§ **Element and text position data**
::::::::

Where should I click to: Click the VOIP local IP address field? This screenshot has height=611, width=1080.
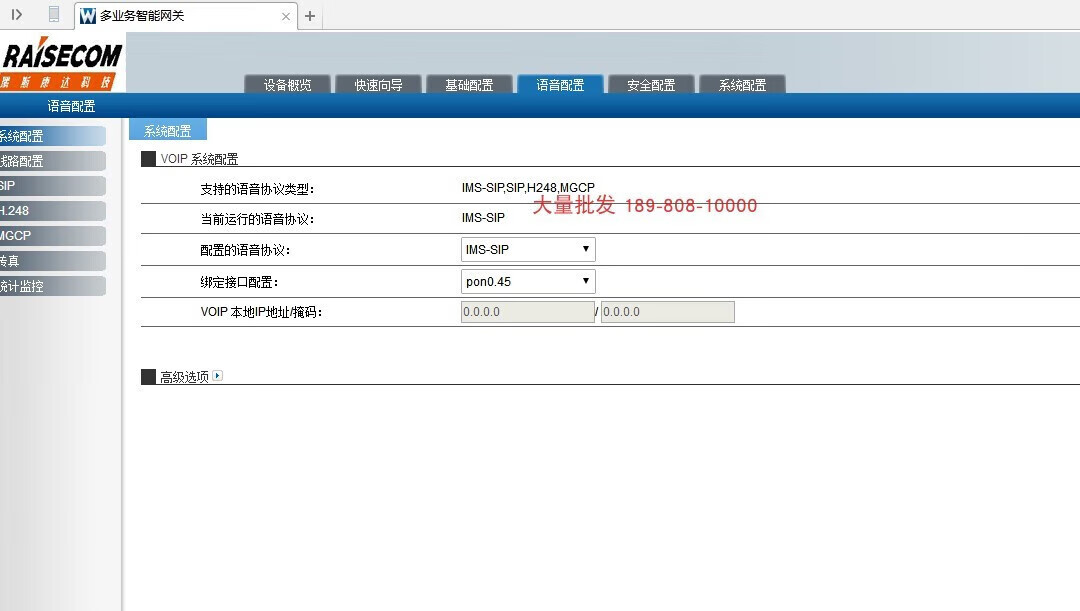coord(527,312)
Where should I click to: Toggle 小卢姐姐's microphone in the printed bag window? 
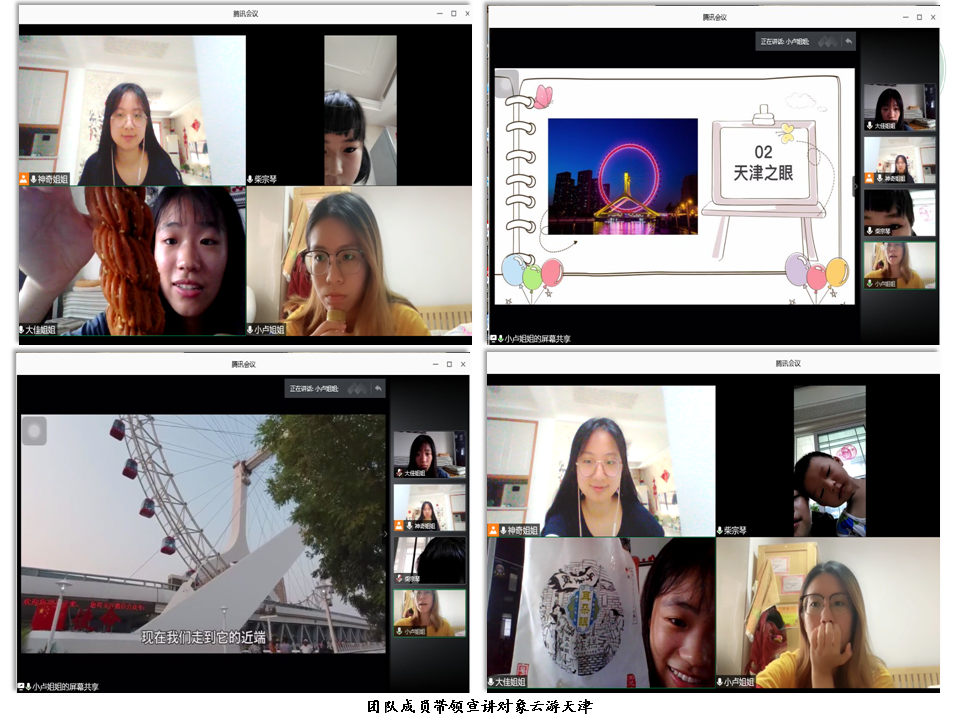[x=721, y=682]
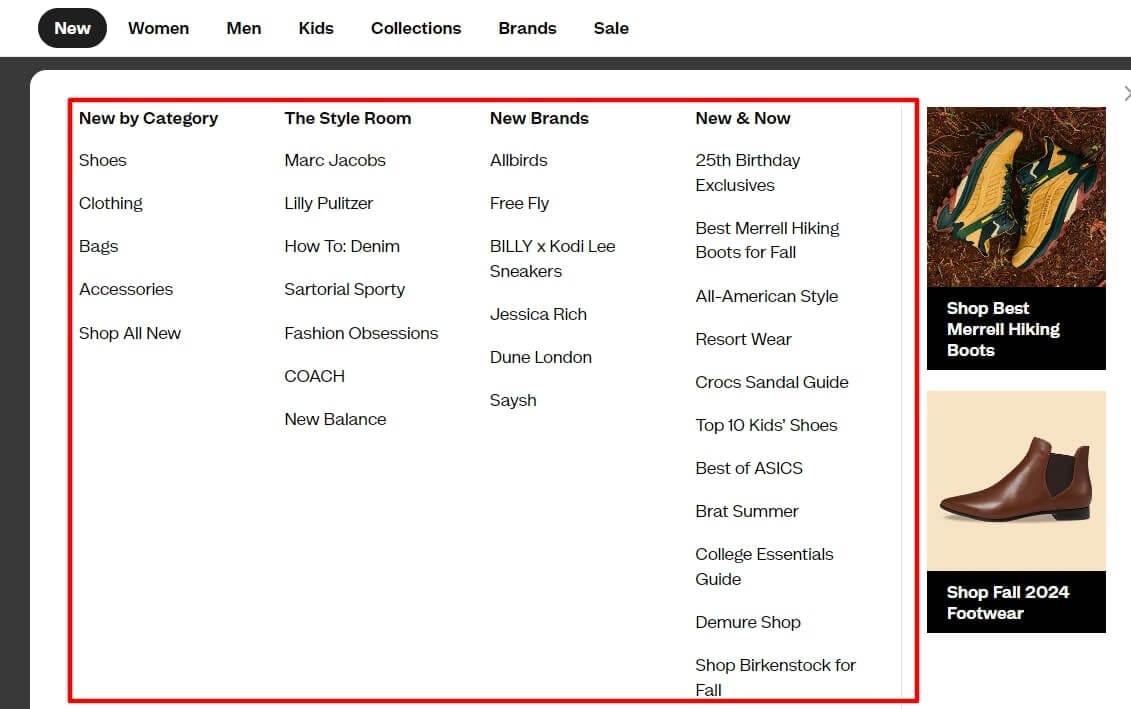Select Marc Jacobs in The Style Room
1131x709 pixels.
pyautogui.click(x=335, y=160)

::::::::

§ **SET EXERCISE**
Copy out all of the lines above word for word. Leave out the pictures.

§ **ANSWER TO THIS TASK**
Where should I click to: Click the VOIP local IP address field? This screenshot has height=611, width=1080.
coord(527,312)
Where should I click to: Toggle 小卢姐姐's microphone in the printed bag window? 
[x=721, y=682]
Select Marc Jacobs in The Style Room
1131x709 pixels.
pyautogui.click(x=335, y=160)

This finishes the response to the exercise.